Repeated lookups waste time. An LRU cache on the search function cuts redundant work and keeps the agent snappy, which is especially helpful when you are iterating quickly against a per-request pricing model.

``` python
from functools import lru_cache

@lru_cache(maxsize=128)
def cached_search(query: str) -> str:
    return search(query)

def dispatch_tool(name: str, arguments: str) -> str:
    args = json.loads(arguments)
    if name == "search":
        return cached_search(args["query"])
    if name == "calculator":
        return calculator(args["expression"])
    return "Unknown tool."
```

Here is the entry point.
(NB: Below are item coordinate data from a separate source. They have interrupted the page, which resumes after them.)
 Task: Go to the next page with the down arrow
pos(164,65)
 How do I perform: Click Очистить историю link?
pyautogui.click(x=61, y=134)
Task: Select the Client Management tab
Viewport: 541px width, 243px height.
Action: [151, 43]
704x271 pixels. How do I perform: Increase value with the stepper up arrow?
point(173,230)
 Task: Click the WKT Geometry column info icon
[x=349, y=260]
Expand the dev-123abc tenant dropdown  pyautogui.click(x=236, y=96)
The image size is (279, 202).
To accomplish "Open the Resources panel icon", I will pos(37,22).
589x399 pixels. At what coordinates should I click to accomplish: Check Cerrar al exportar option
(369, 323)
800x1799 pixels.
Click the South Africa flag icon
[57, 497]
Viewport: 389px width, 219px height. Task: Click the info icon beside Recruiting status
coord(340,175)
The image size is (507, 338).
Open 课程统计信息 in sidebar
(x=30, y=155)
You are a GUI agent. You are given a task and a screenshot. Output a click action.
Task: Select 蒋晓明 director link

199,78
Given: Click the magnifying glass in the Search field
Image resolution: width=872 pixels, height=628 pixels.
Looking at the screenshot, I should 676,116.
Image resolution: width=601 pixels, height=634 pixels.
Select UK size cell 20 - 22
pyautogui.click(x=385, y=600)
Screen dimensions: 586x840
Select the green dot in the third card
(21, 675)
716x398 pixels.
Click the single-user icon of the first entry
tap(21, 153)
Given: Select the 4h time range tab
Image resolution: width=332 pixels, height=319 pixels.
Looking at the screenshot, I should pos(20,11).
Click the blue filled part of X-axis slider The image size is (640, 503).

I ask a question that requires both a fact lookup and a hypothetical calculation so you can see both tools fire.

```
if __name__ == "__main__":
    question = (
        "How much would 1000 API requests cost on Oxlo.ai per day if each request is flat priced? "
        "Also, what models are available?"
    )
    answer = ask_agent(question)
    print(answer)
```

Example output:

```
Based on the search results:

- Oxlo.ai uses flat per-request pricing. One API call costs the same regardless of prompt length, which makes it cheaper than token-based providers for long-context workloads. [Source: search]
- Oxlo.ai hosts 45+ models including Llama 3.3 70B, DeepSeek R1 671B, Qwen 3 32B, and Kimi K2.6. [Source: search]

For 1000 API requests per day, you would pay 1000 times the flat per-request rate. Because Oxlo.ai does not use token-based billing, the total is predictable and does not scale with input length.
```

That is the entire agent. By offloading facts and math to deterministic tools, you eliminate the most common failure modes of raw LLM outputs. Because Oxlo.ai charges a flat rate per request, you can feed long tool results back into context without watching token meters run up, which makes this pattern cheap to operate at scale.

Two concrete next steps. First, swap the in-memory KNOWLEDGE_BASE for a real vector database like Qdrant so the agent can search your own documents. Second, add Pydantic validation to the tool arguments so malformed calls fail fast before they hit your logic.